又比如 JAVA 标准库里的 java.net.URLEncoder。 又比如 PHP 的 urlencode

区别

标准 提出年号 保留字(需要转义) 非保留字(不用转义)
RFC2396 1998 ;/?:@&=+$, alphanum 和 -_.~!*'()
RFC3986 2005 ;/?:@&=+$,#[]!'()* alphanum 和 -_.~

何时转义

RFC2396 的描述

2.4.2. When to Escape and Unescape

A URI is always in an “escaped” form, since escaping or unescaping a completed URI might change its semantics. Normally, the only time escape encodings can safely be made is when the URI is being created from its component parts; each component may have its own set of characters that are reserved, so only the mechanism responsible for generating or interpreting that component can determine whether or not escaping a character will change its semantics. Likewise, a URI must be separated into its components before the escaped characters within those components can be safely decoded.

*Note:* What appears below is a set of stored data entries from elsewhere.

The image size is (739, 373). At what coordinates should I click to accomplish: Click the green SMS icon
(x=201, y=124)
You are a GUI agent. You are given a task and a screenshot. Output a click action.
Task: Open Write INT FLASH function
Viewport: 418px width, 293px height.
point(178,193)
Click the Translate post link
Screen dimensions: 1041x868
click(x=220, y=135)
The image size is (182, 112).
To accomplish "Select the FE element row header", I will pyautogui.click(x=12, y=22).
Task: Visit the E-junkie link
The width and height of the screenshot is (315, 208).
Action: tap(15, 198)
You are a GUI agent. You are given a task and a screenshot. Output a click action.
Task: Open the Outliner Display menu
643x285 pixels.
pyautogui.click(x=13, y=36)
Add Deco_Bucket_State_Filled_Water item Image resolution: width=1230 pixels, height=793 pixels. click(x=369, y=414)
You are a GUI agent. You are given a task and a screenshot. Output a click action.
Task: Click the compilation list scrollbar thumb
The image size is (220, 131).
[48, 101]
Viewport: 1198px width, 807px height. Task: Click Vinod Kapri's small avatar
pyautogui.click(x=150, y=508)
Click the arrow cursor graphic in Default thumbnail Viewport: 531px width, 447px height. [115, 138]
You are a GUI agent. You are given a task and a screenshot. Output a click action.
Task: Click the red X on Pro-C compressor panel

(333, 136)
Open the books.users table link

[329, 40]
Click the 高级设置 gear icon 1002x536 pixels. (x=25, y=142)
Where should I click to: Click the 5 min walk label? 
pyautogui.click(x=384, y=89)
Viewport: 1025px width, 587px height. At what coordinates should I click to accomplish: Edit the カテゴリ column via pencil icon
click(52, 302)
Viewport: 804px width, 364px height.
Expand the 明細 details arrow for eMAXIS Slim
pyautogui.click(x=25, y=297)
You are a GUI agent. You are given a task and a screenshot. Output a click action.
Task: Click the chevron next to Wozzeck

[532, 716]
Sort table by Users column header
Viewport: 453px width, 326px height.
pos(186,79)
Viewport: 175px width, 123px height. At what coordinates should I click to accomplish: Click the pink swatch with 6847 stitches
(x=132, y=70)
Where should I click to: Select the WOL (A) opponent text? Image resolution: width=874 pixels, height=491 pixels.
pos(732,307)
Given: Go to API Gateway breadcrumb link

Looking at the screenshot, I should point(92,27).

In some cases, data that could be represented by an unreserved character may appear escaped; for example, some of the unreserved “mark” characters are automatically escaped by some systems. If the given URI scheme defines a canonicalization algorithm, then unreserved characters may be unescaped according to that algorithm. For example, “%7e” is sometimes used instead of “~” in an http URL path, but the two are equivalent for an http URL.

Because the percent “%” character always has the reserved purpose of being the escape indicator, it must be escaped as “%25” in order to be used as data within a URI. Implementers should be careful not to escape or unescape the same string more than once, since unescaping an already unescaped string might lead to misinterpreting a percent data character as another escaped character, or vice versa in the case of escaping an already escaped string.

RFC3986 的描述

2.4. When to Encode or Decode

Under normal circumstances, the only time when octets within a URI are percent-encoded is during the process of producing the URI from its component parts. This is when an implementation determines which of the reserved characters are to be used as subcomponent delimiters and which can be safely used as data. Once produced, a URI is always in its percent-encoded form.

When a URI is dereferenced, the components and subcomponents significant to the scheme-specific dereferencing process (if any) must be parsed and separated before the percent-encoded octets within those components can be safely decoded, as otherwise the data may be mistaken for component delimiters. The only exception is for percent-encoded octets corresponding to characters in the unreserved set, which can be decoded at any time. For example, the octet corresponding to the tilde (“~”) character is often encoded as “%7E” by older URI processing implementations; the “%7E” can be replaced by “~” without changing its interpretation.

Because the percent (“%”) character serves as the indicator for percent-encoded octets, it must be percent-encoded as “%25” for that octet to be used as data within a URI. Implementations must not percent-encode or decode the same string more than once, as decoding an already decoded string might lead to misinterpreting a percent data octet as the beginning of a percent-encoding, or vice versa in the case of percent-encoding an already percent-encoded string.

其他坑

空格被转成加号

因为早期 url component encode/decode 遵循 application/x-www-form-urlencoded 的转换规则。

The space character “ “ is converted into a plus sign “+”.

JAVA 标准库的 java.net.URLEncoder,PHP 标准库的 urlencode 都这样。